# Search For Irish Rescue Crew



## Binnacle (Jul 22, 2005)

One of four crew members from a missing coastguard helicopter has been rescued off the west coast of the Republic of Ireland.
The man is understood to be in a critical condition. 
Those on board lost contact at about 01:00 local time on Tuesday.
Debris have been spotted in the water and a search by helicopters, an Aer Corps plane, the Irish navy and local fishing boats is focusing six miles to the west of Blacksod in County Mayo.
The aircraft was providing cover for another coastguard helicopter on a mission when contact was lost.


http://www.bbc.co.uk/news/uk-northern-ireland-39264233


----------



## Barrie Youde (May 29, 2006)

Our thoughts are with them all.


----------



## tsell (Apr 29, 2008)

Likewise, my thoughts are with them and I pray that the remaining crew will be found and rescued.

Taff


----------



## Binnacle (Jul 22, 2005)

http://www.mirror.co.uk/news/world-news/coast-guard-helicopter-goes-missing-10023312

RIP


----------



## stehogg (Mar 14, 2016)

*Search for Irish rescue crew*

Its times like this when it brings home how unselfish these crew members are ,they are to be admired and lets hope there will be some good news shortly/


----------



## ART6 (Sep 14, 2010)

This is a particularly sad time for we Waterford people, because Dara Fitzpatrick was for years the captain of the SAR helicopter operating out of Waterford. The airport is only ten minutes from my home, and we see the chopper flying overhead almost daily, mostly on exercises, often on real rescues off the quite dangerous south east coast. Captain Fitzpatrick was famous here, and we were all proud that the first woman SAR captain was one of us. I can recall many times looking up as the machine flew overhead and thinking "Go for it Dara!"

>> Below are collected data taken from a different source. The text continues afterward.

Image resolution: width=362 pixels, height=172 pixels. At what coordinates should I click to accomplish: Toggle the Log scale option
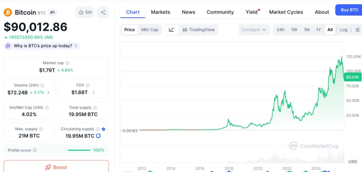pyautogui.click(x=343, y=30)
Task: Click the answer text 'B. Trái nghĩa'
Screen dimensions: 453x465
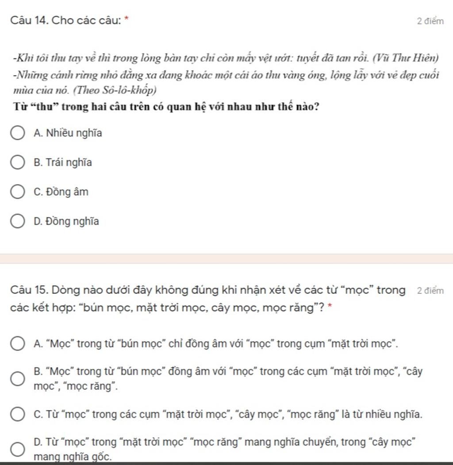Action: (x=63, y=162)
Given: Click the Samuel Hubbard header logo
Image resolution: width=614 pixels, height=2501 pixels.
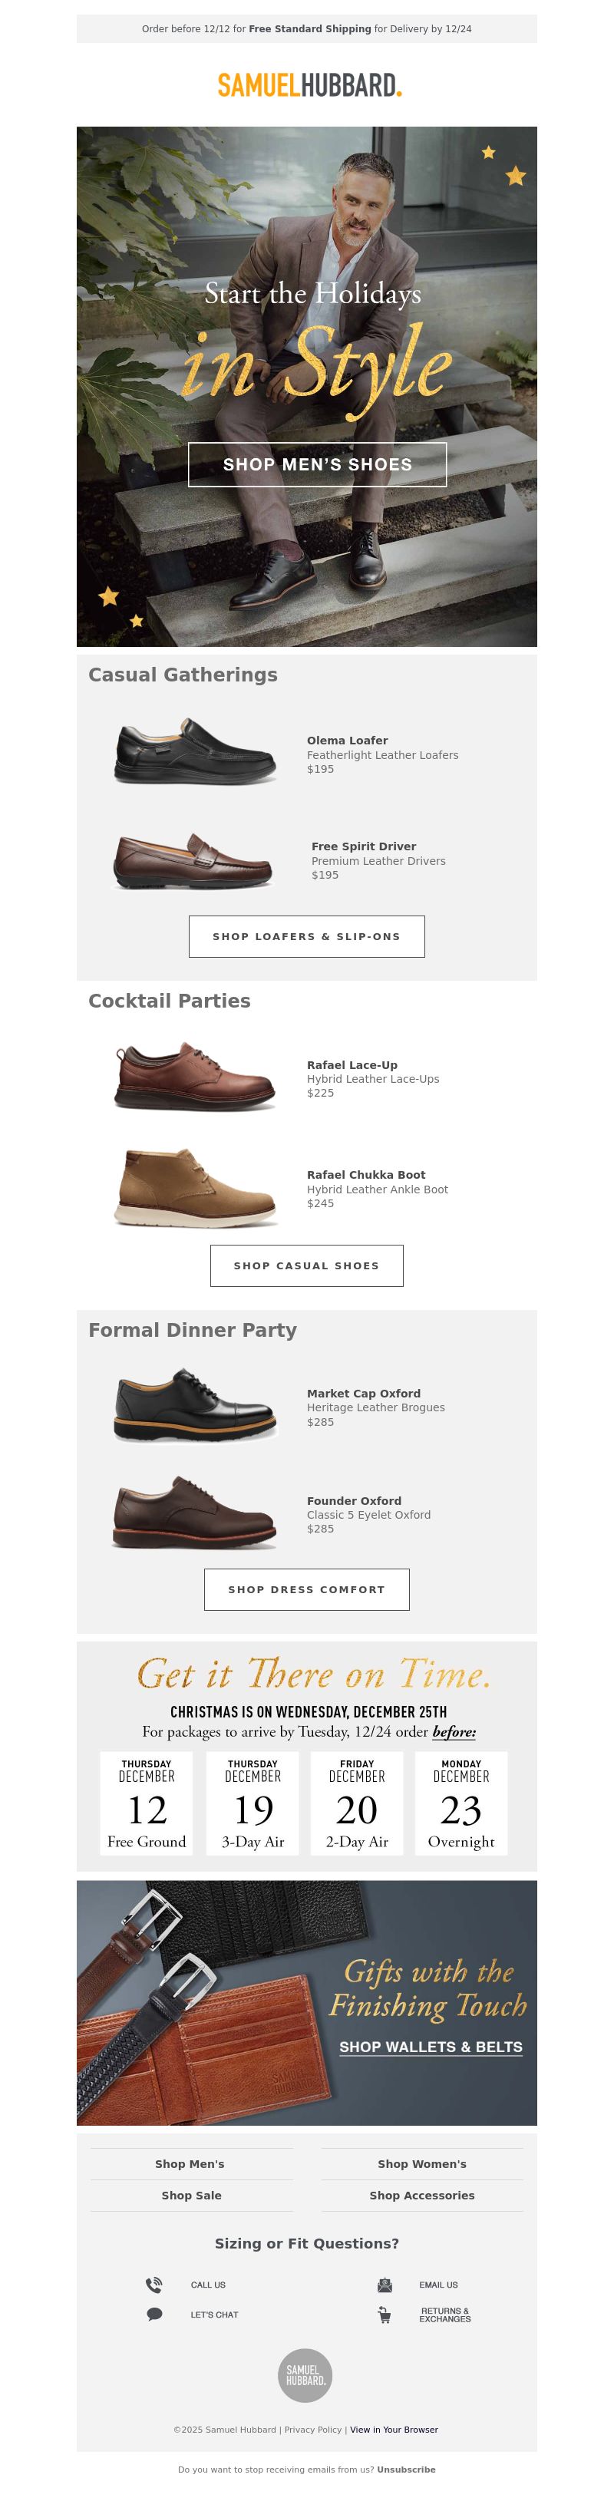Looking at the screenshot, I should tap(309, 85).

She also quite often landed the machine on the golf course immediately behind my house, particularly at Christmas when she delivered Santa to the golf course hotel, and like all of the people in our village I would stand in my garden and watch the flawless landing.

RIP Captain Dara. We will never forget you!


----------



## frangio (Jan 20, 2012)

ART6 said:


> This is a particularly sad time for we Waterford people, because Dara Fitzpatrick was for years the captain of the SAR helicopter operating out of Waterford. The airport is only ten minutes from my home, and we see the chopper flying overhead almost daily, mostly on exercises, often on real rescues off the quite dangerous south east coast. Captain Fitzpatrick was famous here, and we were all proud that the first woman SAR captain was one of us. I can recall many times looking up as the machine flew overhead and thinking "Go for it Dara!"
> 
> She also quite often landed the machine on the golf course immediately behind my house, particularly at Christmas when she delivered Santa to the golf course hotel, and like all of the people in our village I would stand in my garden and watch the flawless landing.
> 
> RIP Captain Dara. We will never forget you!


Nice words Art6.

My thoughts are with the families of the Captain and her crew, too. Surely all on here have great respect for those who risk their lives to rescue those in trouble at sea.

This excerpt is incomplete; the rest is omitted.